Kamis, 23 September 2010

GEREJA YANG SEHAT


By: Hikman Sirait

Sudah menjadi rahasia umum kalau berdirinya gereja belakangan ini seperti jamur yang tumbuh di musim hujan. Pertumbuhan gereja dari sisi building (bangunan) harus diakui sangat pesat bak meteor yang meluncur dengan kecepatan tinggi. Bahkan dalam satu kelurahan saja bisa terdapat puluhan bahkan ratusan gereja. Ini fenomena.
Pembukaan tempat-tempat ibadah yang baru patut diacungi jempol, karena salah satu tujuannya adalah memudahkan orang-orang Kristen melakukan persekutuan yang manis dengan saudara seiman lainnya dalam rangka memuliakan Allah.
Tetapi ada sesuatu yang menggelitik hati nurani dengan fenomena “menjamurnya” gereja-gereja atau cabang-cabang baru tersebut. Apakah “pertumbuhan” gereja dari sisi building diikuti juga dengan pertumbuhan jemaat baik dari sisi kuantitas (jumlah) maupun kualitas?

Beberapa Pendeta gembala mungkin mengatakan, “Iya, terjadi pertumbuhan jemaat dari sisi kuantitas di gereja kami”. Anehnya, para Pendeta gembala/gereja tersebut tidak memiliki data yang lengkap tentang jemaatnya? Jadi dalam benak para pendeta gembala, tolok ukur pertumbuhan gereja hanya dilihat pada saat ibadah di hari Minggu.

* [CUPLIKAN DATA]:
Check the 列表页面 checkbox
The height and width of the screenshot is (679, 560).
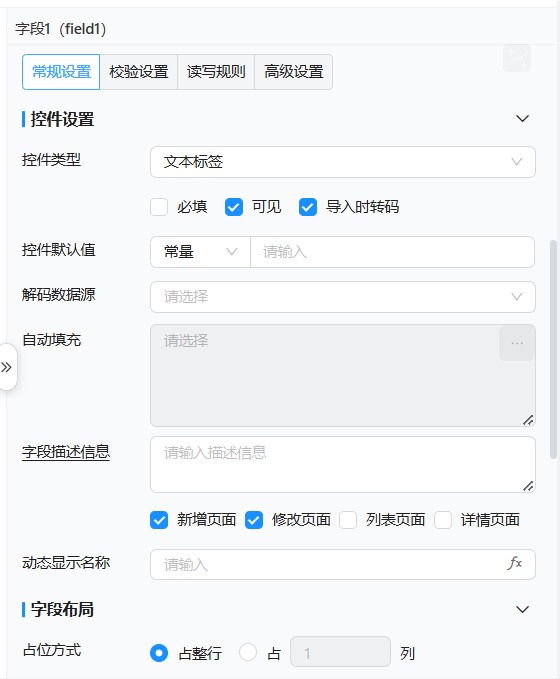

* [TUGAS WAJIB A]: Dalam tulisan tentang gereja yang sehat, kata atau kalimat apa saja yang diapit tanda petik? Tuliskan semuanya.
* [TUGAS WAJIB B]: Lanjutkan tulisan tentang gereja yang sehat, mulai setelah kalimat terakhirnya.

* [JAWABAN A]:
- “menjamurnya”
- “pertumbuhan”
- “Iya, terjadi pertumbuhan jemaat dari sisi kuantitas di gereja kami”

* [JAWABAN B]:
Ketika jumlah jemaat yang hadir pada ibadah hari Minggu cukup banyak, maka gereja dianggap mengalami pertumbuhan. Tidak peduli apakah itu “domba-domba” yang sekedar “numpang makan” alias hanya sekedar mampir atau “domba-domba” dari gereja lain yang hadir karena diiming-imingi fasilitas tertentu, atau “domba-domba yang senang berpetualang dari satu gereja ke gereja lainnya. Pokoknya, siapapun yang hadir beribadah hari Minggu dianggap sebagai jemaatnya.
Di sisi lain, seringkali terdengar suara Pendeta gembala dari gereja-gereja kecil yang “menangis” dan “menjerit” karena jemaatnya berpindah ke gereja lain yang kondisinya jauh lebih lengkap, baik dari alat musik, kursi yang empuk, multimedia hingga ruangan yang berpendingin (AC), maupun diiming-imingi fasilitas lainnya.
Dalam tulisan ini, para Pendeta gembala diingatkan kembali akan tugas yang diberikan Allah kepada gereja-Nya. Tugas yang dimaksud adalah Persekutuan (Koinonia), kesaksian (marturia), dan pelayanan (diakonia). So, gereja yang melakukan ketiga tugas inilah yang bisa disebut sebagai gereja yang “sehat”.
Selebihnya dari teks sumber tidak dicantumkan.